Tim Sherratt

Sharing recent updates and work-in-progress

Jul 2025

The future of the past... in the present

I’ve been on a bit of a self-archiving binge lately. It started because I needed to cut back some of my web hosting costs, and was looking at ways of bringing together a group of separately hosted Heroku apps onto a single Digital Ocean droplet. While taking stock of my various apps and experiments, I remembered there were some that hadn’t survived earlier migrations – in particular, the future of the past.

The the future of the past was a weird little app built on top of a collection of 40,000 newspaper articles, harvested from Trove, that included the phrase ‘the future’. I created it as part of my Harold White Fellowship at the National Library of Australia in 2012, and told the story of its genesis in my fellowship lecture.
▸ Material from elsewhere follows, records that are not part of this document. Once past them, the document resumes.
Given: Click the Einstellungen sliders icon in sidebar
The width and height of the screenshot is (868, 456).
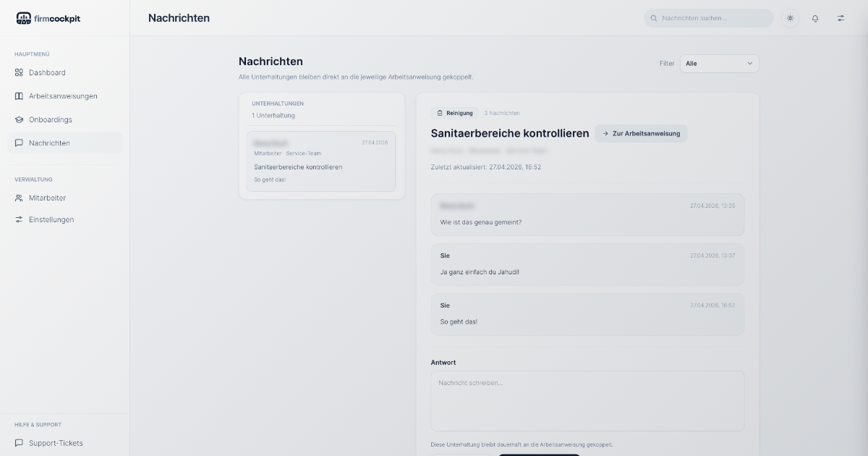Looking at the screenshot, I should coord(20,219).
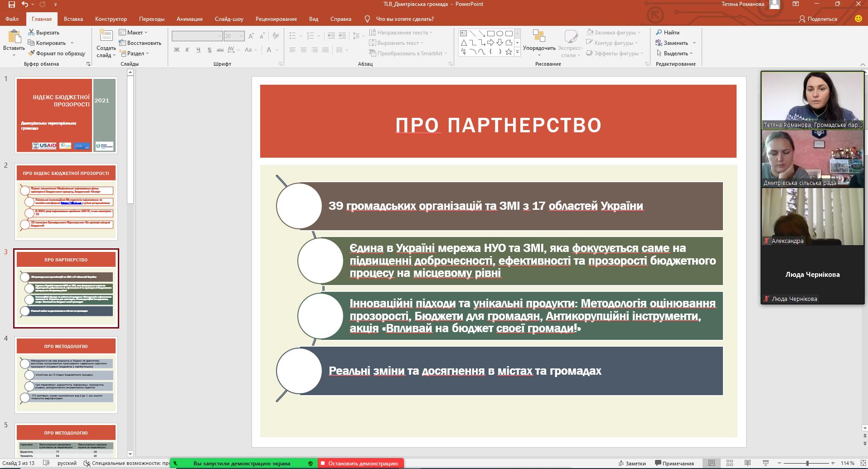
Task: Pick the star shape in shapes gallery
Action: pyautogui.click(x=509, y=52)
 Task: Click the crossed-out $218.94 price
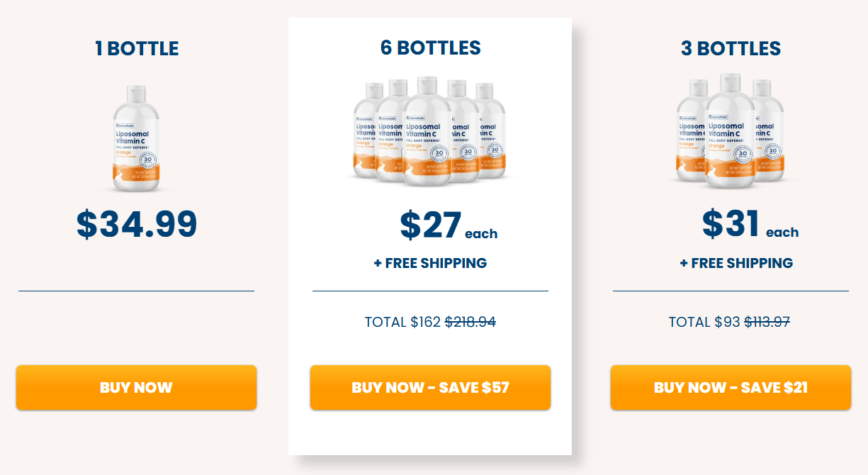471,322
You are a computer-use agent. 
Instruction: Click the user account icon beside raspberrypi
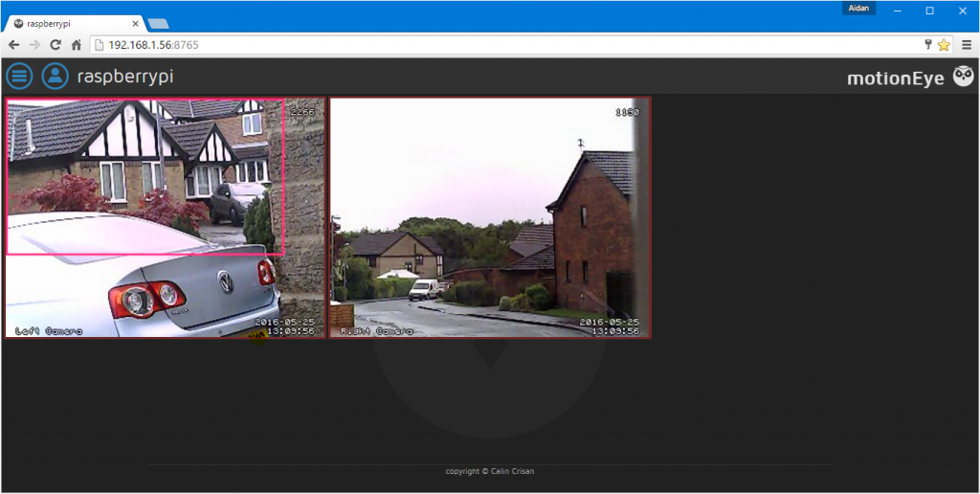click(x=56, y=77)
In short, I extracted words with the highest TF-IDF values for each year in my dataset, and fell in love with them. The word groupings were so odd and evocative that I felt I had to find some way of sharing them.

The future of the past made words the primary means of navigating the collection of newspaper articles. At first you were presented with a random selection of words, sized according to their TF-IDF values. When you clicked on a word, you limited the results to years in which that word appeared. You kept clicking words until only one year matched. Then you were shown a random selection of words from that year, along with the words you’d followed to get to that point. Once you’d arrived at a year, you could click on words to display the content of articles that contained that word. But you could also make poetry.

Screen capture from the original instance of the future of the past, showing a jumble of words of different sizes in light coloured rectangles. The cpation invites users to 'choose a word...'.

The future of the past gestured towards fridge magnet poetry in its design and odd jumble of words. And when you finally landed on a single year, you could create your own poems by dragging words into the box at the bottom of the screen. Once you were happy with your poem you could share it on Twitter. And people did.

Examples of poems created by Bethany Nowviskie and shared on Twitter.

The most exciting and enjoyable part of the project was watching people create and share their poems. The future of the past even managed to win the ‘Best use of DH for fun’ in the 2012 DH Awards. As I said in my Harold White lecture, I wasn’t really sure what the future of the past was – a discovery interface? a game? a piece of art? But I suppose that’s one of the reasons why I liked it so much.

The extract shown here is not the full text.